# Looking For Opinions About This Trainer



## Bramble (Oct 23, 2011)

So spring is coming and I am looking for a nearby trainer for Finn and myself. We've been working on basics and fun stuff over the winter, but I'd like maybe do some obedience and possible go for his CGC. So far Finn and I have done a puppy class and basic manners class. He did really well and was always very well behaved during class. Since he is a teenager now I want to make sure we are keeping on the right track.

So far I have found one possible trainer who is about 40 minutes away. I have not made contact yet and was wondering if anyone has heard of him or what their first impressions are.
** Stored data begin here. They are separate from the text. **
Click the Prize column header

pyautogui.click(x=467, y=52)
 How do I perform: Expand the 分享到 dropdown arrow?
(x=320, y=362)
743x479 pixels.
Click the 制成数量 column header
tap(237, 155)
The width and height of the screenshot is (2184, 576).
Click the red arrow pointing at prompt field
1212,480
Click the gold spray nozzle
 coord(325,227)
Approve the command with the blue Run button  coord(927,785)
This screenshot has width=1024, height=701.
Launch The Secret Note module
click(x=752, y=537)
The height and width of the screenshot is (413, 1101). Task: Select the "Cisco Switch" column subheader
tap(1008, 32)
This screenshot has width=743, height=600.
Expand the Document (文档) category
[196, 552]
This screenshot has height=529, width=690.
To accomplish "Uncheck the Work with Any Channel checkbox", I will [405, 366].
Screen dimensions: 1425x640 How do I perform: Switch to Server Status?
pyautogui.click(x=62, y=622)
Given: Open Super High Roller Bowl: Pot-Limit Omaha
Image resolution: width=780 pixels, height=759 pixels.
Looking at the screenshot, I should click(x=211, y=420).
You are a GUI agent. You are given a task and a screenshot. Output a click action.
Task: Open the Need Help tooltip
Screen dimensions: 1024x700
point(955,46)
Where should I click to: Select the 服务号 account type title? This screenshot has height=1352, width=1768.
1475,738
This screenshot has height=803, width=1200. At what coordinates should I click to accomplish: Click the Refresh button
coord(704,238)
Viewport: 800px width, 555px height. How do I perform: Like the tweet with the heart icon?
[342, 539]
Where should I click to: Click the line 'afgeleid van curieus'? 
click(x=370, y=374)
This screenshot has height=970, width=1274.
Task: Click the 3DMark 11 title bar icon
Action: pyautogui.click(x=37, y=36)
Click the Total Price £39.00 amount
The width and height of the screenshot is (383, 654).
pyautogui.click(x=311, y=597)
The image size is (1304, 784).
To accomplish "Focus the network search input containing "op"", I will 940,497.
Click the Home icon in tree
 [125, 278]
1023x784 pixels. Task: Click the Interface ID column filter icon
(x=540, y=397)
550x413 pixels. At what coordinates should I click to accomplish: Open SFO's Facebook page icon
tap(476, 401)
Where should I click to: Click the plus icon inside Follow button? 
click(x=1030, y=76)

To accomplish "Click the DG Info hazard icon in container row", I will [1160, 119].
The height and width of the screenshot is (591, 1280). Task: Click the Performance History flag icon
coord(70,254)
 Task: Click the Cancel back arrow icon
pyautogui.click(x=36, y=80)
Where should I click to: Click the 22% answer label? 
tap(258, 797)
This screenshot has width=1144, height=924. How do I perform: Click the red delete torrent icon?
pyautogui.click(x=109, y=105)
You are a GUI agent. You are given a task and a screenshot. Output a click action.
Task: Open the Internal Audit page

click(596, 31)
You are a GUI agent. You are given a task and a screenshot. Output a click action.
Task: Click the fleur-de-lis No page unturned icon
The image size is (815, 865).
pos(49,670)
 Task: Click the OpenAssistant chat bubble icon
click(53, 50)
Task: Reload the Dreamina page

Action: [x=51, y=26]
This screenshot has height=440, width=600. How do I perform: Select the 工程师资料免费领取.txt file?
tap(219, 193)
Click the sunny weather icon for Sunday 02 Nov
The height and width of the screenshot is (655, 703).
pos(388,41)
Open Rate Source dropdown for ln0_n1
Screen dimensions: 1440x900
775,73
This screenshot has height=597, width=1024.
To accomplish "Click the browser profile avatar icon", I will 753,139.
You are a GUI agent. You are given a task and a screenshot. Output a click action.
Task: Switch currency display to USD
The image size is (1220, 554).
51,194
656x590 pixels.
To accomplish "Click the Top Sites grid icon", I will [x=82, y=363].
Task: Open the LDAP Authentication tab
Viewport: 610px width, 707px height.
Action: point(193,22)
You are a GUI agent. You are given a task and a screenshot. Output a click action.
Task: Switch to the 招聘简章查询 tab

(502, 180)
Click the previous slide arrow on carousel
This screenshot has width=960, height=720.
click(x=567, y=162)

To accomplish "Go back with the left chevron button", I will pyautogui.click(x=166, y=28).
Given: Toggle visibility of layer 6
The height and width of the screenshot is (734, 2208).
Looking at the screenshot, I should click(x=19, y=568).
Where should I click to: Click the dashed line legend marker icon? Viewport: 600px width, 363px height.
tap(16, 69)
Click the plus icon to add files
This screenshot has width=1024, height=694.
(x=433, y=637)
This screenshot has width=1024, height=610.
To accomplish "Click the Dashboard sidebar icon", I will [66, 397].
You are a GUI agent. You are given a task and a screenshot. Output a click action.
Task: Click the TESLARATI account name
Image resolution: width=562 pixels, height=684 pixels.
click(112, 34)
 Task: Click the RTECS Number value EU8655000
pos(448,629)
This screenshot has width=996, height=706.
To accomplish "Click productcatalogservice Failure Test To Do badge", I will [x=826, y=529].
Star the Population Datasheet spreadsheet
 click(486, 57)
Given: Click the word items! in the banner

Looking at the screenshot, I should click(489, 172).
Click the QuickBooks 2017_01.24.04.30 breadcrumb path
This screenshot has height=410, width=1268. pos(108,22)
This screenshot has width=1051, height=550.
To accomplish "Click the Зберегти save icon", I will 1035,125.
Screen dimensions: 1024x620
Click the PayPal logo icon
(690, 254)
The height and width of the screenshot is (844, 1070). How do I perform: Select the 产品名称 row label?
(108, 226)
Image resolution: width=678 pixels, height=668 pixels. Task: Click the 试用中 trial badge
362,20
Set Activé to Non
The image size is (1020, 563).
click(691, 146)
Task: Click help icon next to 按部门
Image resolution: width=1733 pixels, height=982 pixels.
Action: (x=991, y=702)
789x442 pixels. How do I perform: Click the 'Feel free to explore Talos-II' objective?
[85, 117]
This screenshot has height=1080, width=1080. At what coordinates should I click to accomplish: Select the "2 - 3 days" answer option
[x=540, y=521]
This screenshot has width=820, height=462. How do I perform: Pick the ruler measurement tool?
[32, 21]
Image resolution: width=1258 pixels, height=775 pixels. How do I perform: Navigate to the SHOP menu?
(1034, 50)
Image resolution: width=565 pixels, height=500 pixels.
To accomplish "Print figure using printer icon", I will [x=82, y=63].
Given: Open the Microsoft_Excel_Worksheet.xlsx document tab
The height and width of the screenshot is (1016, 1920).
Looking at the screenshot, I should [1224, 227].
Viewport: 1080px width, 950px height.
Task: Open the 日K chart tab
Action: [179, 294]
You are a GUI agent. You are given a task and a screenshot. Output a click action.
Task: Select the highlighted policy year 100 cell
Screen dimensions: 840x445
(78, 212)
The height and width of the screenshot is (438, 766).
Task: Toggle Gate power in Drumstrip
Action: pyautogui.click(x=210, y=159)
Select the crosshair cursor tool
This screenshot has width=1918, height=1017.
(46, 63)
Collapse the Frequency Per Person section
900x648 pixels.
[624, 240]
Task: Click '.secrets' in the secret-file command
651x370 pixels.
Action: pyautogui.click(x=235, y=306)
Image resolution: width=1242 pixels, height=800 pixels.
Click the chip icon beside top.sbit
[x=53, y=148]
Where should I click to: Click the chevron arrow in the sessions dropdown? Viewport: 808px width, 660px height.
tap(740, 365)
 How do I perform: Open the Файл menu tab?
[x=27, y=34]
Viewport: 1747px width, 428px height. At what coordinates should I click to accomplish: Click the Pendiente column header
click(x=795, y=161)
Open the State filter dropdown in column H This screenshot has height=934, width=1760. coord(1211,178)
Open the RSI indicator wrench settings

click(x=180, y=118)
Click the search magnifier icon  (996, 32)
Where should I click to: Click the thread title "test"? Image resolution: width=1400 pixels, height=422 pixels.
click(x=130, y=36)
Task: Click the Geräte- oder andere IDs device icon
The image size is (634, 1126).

Also if I do contact what sort of questions should I be asking? 

The Dog Guy ...Phillips Command Dogs of Olean NY


----------



## vomlittlehaus (Aug 24, 2010)

Just seeing this post. There is a Facebook page for them. Have never used them before. This thread is older, did you find someone? Did you go here?


----------



## Bramble (Oct 23, 2011)

Thanks for the reply Dawn! Nope I haven't found any one yet. I've been looking, but in my area at least it's mostly puppy classes or basic manners, which we've already down. If he had a behavioral issue I think it would be much easier to find a trainer Mostly just looking for something to challenge him and my self while still being fun. I really should at least e-mail and find out what he offers. I just worry since I have heard horror stories of trainers being harsh and I don't want that to happen to my boy.


----------



## vomlittlehaus (Aug 24, 2010)

I have a guy local to me I like. He does more PPD type. I will PM you.


----------



## Cassidy's Mom (Mar 30, 2003)

I know nothing about this guy, but viewing his website I see lots of stuff about what he will supposedly accomplish but nothing about HOW. That's a pet peeve of mine. I want to know what training methods will be used to get those results. I want to know what his general training philosophy is. I don't care about a bunch of promises and even glowing testimonials, I want details. 

If you're considering using this guy maybe you can see if you can drop in and watch a training session with someone else's dog before signing up yourself.


----------



## Jax08 (Feb 13, 2009)

Proformance K9. 
Marion NY

I know it's a hike but they are well worth it and as long as you can work independently to some extent, you can take lessons every 2-3 weeks and be successful


----------



## Bramble (Oct 23, 2011)

Cassidy's Mom said:


> I know nothing about this guy, but viewing his website I see lots of stuff about what he will supposedly accomplish but nothing about HOW. That's a pet peeve of mine. I want to know what training methods will be used to get those results. I want to know what his general training philosophy is. I don't care about a bunch of promises and even glowing testimonials, I want details.
> 
> If you're considering using this guy maybe you can see if you can drop in and watch a training session with someone else's dog before signing up yourself.


That made me a bit leery as well. Nothing about his methods or philosophy. That is something I will definitely ask about, and also about watching a session. 



Jax08 said:


> Proformance K9.
> Marion NY
> 
> I know it's a hike but they are well worth it and as long as you can work independently to some extent, you can take lessons every 2-3 weeks and be successful


I have actually considered them since I have only heard good things. It's a two drive one way so I wanted to see what I could find a bit closer. Wish I was closer!


----------



## Jax08 (Feb 13, 2009)

Call and talk to them. I know there are some lessons off site but not sure where or how they work. I always train at the facility.


----------